» **To do**: Take every line in the entries that includes the word "agent" and copy it.
*** Extracted material Section Begins ***
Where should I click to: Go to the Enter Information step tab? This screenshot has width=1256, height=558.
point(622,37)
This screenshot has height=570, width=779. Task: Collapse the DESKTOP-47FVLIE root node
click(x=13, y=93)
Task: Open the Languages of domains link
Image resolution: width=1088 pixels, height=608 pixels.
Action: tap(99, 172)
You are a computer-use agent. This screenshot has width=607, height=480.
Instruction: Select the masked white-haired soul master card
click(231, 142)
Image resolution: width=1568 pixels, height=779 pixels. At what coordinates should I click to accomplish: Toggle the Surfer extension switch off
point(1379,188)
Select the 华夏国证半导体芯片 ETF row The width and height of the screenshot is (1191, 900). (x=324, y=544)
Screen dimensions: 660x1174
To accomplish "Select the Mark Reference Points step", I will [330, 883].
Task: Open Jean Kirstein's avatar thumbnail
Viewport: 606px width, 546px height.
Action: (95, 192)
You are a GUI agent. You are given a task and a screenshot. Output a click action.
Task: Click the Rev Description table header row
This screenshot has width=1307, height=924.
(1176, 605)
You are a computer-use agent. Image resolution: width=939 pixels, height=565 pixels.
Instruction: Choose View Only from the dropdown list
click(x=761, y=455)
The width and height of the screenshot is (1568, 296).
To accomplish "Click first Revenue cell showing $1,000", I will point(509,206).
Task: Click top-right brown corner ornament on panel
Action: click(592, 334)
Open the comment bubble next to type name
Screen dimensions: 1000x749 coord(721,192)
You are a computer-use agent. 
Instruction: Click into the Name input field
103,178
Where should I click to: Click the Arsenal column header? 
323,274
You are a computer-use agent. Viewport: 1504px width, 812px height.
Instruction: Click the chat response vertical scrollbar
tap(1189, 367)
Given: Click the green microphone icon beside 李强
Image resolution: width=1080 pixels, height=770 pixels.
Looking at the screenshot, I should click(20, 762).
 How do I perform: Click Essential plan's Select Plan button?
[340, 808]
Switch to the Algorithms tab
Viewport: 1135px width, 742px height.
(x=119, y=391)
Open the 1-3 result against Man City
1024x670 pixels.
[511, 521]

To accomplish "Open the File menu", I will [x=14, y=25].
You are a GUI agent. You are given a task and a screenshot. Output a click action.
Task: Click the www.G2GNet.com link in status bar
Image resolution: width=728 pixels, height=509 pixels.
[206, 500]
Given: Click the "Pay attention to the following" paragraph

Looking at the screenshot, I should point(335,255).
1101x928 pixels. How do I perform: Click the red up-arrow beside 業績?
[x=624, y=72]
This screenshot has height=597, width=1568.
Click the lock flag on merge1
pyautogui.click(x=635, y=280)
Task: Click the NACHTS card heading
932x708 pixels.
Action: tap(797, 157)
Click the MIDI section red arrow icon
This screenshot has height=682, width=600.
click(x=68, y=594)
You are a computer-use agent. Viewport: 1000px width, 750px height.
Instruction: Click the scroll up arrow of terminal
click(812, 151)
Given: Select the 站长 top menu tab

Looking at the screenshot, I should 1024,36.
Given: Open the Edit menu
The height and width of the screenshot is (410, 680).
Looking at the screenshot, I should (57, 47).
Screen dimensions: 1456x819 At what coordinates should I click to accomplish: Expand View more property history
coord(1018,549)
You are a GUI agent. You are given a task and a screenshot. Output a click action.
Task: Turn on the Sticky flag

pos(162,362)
*** Extracted material Section Ends ***
» **Solution to the exercise**:
You are a computer-use agent. This screenshot has width=607, height=480.
You are a GUI agent. You are given a task and a screenshot. Output a click action.
You are a computer-use agent. Image resolution: width=939 pixels, height=565 pixels.
You are a computer-use agent. 
You are a computer-use agent. Viewport: 1504px width, 812px height.
You are a GUI agent. You are given a task and a screenshot. Output a click action.
You are a computer-use agent. Viewport: 1000px width, 750px height.
You are a GUI agent. You are given a task and a screenshot. Output a click action.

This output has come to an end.